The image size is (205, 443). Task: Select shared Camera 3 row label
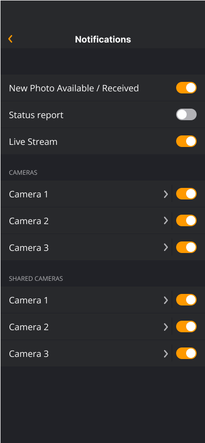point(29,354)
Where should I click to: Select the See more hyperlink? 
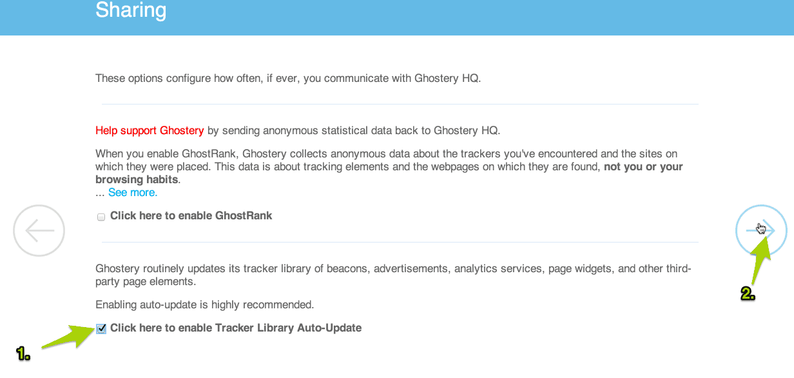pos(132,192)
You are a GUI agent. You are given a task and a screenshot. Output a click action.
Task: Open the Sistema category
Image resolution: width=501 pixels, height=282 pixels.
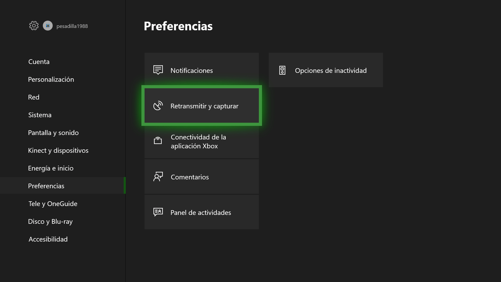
○ ○ ○
→ Exercise objective
Only the lines from the one containing "You are a GUI" through the end of the records are wanted, set down exactly and without their pictures.

→ Problem solution
You are a GUI agent. You are given a task and a screenshot. Output a click action.
Task: Open the Sistema category
Image resolution: width=501 pixels, height=282 pixels.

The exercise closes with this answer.